**Exercise goal**: Repeat only the stretch of lines below that runs from the line with "Instruction: Click the ZIP code 80501" through the line with "This screenshot has width=1568, height=393.", unaltered.

Source data:

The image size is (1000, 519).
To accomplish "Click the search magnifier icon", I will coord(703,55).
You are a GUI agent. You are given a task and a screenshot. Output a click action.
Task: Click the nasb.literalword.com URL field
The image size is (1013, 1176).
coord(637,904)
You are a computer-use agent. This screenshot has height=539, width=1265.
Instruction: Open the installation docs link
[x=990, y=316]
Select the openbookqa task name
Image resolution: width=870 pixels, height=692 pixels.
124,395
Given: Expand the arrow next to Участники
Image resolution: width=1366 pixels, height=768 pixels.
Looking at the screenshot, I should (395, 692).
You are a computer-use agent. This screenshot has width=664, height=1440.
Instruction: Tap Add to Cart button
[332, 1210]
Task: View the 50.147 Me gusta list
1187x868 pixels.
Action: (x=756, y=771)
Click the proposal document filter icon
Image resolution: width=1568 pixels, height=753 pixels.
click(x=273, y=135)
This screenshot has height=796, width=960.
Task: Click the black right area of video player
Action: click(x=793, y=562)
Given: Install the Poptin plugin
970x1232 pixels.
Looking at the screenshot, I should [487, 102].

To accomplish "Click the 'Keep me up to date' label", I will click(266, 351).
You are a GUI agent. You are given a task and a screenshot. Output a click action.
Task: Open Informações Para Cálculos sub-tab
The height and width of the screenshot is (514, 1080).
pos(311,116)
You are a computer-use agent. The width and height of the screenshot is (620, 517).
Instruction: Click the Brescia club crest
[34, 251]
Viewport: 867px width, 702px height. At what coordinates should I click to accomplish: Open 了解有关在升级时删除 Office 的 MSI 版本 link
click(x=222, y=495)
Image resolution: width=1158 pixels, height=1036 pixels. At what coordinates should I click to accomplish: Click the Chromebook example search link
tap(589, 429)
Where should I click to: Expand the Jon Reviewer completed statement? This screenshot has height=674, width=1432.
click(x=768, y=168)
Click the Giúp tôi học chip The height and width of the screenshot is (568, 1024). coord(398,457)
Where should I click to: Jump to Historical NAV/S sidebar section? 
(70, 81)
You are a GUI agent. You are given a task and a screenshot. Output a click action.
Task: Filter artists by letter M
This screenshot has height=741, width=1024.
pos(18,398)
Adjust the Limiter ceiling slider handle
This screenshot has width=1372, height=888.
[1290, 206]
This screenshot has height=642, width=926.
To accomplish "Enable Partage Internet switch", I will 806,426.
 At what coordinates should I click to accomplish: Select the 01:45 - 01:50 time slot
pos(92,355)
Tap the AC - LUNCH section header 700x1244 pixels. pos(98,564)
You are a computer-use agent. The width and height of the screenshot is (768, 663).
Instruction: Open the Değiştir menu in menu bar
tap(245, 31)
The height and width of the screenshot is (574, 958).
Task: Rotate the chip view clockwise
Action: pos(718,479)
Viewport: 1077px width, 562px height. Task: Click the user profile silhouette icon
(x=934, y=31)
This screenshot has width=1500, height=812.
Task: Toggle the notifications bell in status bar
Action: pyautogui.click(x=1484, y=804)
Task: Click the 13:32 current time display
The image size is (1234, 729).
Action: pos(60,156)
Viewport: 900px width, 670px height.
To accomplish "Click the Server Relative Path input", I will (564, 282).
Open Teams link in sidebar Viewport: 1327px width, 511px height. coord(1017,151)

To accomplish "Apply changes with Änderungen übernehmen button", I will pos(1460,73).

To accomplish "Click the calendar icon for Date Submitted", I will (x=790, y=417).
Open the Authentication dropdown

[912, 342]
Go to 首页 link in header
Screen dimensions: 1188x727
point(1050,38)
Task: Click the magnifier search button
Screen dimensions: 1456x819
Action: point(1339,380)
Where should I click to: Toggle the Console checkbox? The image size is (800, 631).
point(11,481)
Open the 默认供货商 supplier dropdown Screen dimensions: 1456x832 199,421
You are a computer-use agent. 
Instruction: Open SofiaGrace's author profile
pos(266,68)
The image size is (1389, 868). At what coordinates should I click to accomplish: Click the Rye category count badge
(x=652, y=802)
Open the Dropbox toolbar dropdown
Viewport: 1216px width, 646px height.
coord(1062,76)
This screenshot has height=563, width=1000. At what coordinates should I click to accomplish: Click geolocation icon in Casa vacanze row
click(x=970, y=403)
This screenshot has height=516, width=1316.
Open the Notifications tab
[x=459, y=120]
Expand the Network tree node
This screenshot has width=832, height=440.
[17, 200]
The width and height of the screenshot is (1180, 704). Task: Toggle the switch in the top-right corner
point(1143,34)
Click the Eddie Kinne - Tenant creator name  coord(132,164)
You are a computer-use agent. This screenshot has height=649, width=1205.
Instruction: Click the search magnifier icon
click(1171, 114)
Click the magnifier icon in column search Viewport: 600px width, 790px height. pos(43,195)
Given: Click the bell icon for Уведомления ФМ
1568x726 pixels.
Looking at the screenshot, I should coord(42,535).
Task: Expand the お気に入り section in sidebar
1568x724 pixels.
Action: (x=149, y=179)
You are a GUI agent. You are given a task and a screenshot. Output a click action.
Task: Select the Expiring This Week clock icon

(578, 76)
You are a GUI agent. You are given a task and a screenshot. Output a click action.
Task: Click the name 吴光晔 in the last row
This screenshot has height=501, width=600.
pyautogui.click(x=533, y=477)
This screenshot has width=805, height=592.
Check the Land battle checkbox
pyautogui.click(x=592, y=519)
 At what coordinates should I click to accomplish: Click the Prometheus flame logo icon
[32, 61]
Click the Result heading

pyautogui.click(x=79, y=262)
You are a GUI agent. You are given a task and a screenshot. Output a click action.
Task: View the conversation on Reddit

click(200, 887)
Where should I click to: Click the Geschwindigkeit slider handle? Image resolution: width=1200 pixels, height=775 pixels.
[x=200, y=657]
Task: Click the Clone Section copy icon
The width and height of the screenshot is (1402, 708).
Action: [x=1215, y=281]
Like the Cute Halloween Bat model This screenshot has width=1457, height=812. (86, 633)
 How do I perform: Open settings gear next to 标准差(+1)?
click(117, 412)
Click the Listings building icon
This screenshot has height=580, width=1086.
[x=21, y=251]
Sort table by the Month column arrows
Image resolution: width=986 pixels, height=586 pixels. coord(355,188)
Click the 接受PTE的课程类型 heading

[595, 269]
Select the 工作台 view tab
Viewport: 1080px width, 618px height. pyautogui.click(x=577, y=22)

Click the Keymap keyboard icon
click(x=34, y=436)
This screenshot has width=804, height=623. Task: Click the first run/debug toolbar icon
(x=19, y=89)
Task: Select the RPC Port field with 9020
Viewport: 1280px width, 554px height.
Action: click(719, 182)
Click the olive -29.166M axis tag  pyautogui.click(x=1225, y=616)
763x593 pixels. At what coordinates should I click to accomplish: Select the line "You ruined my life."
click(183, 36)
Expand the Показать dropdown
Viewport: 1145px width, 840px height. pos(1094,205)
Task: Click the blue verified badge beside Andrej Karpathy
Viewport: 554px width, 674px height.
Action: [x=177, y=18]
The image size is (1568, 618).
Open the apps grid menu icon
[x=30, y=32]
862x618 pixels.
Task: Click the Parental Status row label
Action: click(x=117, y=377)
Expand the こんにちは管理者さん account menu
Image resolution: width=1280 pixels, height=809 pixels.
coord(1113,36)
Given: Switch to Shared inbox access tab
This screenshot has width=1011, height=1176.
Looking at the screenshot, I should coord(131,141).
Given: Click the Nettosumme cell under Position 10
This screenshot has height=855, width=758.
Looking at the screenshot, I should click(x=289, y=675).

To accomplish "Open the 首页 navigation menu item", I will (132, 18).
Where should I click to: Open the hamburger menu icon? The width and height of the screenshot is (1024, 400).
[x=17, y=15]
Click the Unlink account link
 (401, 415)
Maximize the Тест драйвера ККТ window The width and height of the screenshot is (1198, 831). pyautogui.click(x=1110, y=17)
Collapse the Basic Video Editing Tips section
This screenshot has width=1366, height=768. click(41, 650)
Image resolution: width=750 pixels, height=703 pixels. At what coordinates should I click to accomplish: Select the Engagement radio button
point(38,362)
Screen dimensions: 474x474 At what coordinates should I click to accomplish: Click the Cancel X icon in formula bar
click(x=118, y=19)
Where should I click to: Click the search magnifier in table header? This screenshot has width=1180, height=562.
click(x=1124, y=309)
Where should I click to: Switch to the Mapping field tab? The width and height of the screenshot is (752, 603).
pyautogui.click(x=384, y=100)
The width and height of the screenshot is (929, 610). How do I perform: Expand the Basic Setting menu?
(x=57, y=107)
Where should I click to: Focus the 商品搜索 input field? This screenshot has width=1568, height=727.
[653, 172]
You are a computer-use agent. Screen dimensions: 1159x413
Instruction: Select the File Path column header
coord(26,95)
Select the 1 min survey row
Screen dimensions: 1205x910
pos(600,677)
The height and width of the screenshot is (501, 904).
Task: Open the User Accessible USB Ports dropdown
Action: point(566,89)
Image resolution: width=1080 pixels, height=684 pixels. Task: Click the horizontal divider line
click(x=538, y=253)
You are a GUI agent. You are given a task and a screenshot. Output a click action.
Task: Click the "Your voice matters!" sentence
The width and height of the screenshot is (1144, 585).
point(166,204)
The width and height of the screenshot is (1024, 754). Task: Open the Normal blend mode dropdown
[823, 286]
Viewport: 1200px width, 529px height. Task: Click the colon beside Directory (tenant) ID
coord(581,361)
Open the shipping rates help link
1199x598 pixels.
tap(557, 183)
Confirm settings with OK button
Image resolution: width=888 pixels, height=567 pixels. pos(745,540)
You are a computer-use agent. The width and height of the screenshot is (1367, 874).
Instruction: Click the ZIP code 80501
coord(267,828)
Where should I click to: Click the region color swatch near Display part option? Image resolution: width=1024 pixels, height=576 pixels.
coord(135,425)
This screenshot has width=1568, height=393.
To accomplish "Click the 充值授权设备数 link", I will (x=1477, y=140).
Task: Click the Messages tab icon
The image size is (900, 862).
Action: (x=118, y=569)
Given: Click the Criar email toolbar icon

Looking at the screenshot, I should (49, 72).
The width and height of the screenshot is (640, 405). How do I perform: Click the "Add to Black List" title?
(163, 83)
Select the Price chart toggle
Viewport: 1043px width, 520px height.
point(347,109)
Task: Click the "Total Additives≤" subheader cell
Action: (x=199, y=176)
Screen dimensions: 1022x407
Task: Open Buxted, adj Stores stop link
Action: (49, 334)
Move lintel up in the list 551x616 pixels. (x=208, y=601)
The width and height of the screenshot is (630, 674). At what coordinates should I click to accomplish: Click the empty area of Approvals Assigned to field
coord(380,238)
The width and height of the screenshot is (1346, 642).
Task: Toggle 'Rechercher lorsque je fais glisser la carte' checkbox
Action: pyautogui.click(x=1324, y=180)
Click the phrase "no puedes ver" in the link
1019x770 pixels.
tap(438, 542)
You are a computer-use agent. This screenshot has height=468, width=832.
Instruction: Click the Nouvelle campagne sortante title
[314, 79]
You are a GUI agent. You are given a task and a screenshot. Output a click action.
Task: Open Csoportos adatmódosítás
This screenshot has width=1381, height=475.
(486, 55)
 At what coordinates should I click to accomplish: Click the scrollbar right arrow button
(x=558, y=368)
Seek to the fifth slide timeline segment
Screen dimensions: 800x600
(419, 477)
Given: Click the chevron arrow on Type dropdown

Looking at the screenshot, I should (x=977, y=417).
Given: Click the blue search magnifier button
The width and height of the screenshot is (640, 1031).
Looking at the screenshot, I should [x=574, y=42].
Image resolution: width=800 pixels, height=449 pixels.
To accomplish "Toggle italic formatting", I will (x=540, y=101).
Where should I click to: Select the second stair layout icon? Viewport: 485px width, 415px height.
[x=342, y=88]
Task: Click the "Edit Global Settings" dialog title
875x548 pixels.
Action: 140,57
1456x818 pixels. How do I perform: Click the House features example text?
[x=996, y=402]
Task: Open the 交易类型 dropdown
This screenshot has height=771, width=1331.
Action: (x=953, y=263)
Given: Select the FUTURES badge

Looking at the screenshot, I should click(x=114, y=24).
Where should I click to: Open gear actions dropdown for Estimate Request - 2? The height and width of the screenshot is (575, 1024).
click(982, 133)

**Answer to this problem**:
Instruction: Click the ZIP code 80501
coord(267,828)
Where should I click to: Click the region color swatch near Display part option? Image resolution: width=1024 pixels, height=576 pixels.
coord(135,425)
This screenshot has width=1568, height=393.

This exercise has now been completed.